Request: Echo the records below verbatim, from the line with "Viewport: 1240px width, 659px" up to and including the line with "will [16, 15].".

Exercise data:
————————

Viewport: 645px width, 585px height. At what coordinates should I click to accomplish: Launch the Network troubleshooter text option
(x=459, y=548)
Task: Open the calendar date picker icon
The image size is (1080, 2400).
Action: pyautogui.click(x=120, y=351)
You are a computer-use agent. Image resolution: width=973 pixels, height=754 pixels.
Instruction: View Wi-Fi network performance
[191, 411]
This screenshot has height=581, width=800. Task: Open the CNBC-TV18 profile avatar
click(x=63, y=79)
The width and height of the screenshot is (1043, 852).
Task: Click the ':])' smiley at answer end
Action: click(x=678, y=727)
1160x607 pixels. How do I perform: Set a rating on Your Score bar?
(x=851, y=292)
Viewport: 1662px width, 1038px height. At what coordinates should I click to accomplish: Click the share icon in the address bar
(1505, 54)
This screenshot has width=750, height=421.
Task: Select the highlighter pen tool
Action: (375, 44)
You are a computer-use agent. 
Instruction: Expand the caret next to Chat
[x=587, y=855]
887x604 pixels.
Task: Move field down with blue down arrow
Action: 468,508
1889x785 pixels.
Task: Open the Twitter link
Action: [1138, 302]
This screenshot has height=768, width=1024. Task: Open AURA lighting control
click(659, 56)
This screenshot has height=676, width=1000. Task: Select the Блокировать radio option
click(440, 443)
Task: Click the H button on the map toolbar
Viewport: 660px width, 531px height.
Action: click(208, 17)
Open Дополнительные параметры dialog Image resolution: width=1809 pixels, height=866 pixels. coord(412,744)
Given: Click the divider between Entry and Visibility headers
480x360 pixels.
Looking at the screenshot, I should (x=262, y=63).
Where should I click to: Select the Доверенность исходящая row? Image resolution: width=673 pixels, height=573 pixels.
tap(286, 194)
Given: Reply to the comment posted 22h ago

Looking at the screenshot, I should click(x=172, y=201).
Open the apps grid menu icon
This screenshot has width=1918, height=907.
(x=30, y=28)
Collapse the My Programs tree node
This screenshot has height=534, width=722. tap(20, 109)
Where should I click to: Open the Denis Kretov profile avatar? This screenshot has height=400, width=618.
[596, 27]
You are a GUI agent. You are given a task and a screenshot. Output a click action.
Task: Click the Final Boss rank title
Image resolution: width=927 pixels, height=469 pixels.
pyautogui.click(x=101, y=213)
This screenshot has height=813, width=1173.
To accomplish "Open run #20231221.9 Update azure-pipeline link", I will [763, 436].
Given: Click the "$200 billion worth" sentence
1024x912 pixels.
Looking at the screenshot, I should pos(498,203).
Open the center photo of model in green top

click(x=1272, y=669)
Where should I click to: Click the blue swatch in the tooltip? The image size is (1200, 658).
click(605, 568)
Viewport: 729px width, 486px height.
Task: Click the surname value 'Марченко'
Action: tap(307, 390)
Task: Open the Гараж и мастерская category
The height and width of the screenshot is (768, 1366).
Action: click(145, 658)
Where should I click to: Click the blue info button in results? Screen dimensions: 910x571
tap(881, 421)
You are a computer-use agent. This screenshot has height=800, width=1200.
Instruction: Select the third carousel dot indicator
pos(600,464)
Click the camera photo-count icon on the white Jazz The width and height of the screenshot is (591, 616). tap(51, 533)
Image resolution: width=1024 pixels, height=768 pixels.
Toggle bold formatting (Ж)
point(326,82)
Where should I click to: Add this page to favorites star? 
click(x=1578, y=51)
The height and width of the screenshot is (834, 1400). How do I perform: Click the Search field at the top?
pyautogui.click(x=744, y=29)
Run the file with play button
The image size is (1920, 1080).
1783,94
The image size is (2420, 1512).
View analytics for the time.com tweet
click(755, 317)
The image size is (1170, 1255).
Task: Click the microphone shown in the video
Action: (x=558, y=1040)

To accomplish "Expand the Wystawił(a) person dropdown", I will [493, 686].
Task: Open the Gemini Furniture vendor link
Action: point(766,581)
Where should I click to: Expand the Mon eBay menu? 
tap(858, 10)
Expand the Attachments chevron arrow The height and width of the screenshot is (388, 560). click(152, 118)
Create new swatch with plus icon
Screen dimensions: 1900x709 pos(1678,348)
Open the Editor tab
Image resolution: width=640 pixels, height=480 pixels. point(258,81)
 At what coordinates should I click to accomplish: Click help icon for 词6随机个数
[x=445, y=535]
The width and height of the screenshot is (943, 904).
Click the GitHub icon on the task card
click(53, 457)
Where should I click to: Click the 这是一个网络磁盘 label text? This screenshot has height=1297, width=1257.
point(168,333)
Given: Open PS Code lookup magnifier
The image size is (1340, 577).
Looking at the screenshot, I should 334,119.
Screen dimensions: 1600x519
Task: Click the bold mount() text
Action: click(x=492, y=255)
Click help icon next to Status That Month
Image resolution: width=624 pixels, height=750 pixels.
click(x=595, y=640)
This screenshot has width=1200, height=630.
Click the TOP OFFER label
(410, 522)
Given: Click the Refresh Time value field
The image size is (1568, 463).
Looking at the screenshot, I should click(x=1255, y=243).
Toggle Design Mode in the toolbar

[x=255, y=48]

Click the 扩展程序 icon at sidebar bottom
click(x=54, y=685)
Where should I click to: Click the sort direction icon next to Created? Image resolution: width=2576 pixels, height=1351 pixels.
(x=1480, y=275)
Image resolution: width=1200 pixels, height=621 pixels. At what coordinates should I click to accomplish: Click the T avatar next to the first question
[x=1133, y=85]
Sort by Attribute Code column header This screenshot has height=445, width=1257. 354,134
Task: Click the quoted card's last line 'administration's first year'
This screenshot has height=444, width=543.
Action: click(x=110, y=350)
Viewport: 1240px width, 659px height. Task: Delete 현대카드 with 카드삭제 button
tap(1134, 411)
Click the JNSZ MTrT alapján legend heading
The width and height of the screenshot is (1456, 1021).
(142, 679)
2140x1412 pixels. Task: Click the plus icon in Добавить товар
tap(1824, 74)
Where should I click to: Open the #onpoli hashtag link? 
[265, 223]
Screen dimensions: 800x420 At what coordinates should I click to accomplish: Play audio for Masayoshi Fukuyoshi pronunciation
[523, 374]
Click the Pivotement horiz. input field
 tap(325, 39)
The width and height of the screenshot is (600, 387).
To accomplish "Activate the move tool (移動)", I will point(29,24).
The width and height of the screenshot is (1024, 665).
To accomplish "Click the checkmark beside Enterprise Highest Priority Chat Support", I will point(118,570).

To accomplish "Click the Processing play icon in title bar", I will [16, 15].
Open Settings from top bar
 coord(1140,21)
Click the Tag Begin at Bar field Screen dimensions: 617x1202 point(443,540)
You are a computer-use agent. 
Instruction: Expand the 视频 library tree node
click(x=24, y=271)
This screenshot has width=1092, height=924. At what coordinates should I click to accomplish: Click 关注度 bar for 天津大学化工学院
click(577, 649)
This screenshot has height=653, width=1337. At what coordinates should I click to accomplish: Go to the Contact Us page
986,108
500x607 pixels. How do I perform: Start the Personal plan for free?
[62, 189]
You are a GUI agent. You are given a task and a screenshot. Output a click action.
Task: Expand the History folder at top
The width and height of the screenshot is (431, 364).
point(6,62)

————————

Output for this task:
Viewport: 1240px width, 659px height. Task: Delete 현대카드 with 카드삭제 button
tap(1134, 411)
Click the JNSZ MTrT alapján legend heading
The width and height of the screenshot is (1456, 1021).
(142, 679)
2140x1412 pixels. Task: Click the plus icon in Добавить товар
tap(1824, 74)
Where should I click to: Open the #onpoli hashtag link? 
[265, 223]
Screen dimensions: 800x420 At what coordinates should I click to accomplish: Play audio for Masayoshi Fukuyoshi pronunciation
[523, 374]
Click the Pivotement horiz. input field
 tap(325, 39)
The width and height of the screenshot is (600, 387).
To accomplish "Activate the move tool (移動)", I will point(29,24).
The width and height of the screenshot is (1024, 665).
To accomplish "Click the checkmark beside Enterprise Highest Priority Chat Support", I will point(118,570).

To accomplish "Click the Processing play icon in title bar", I will [16, 15].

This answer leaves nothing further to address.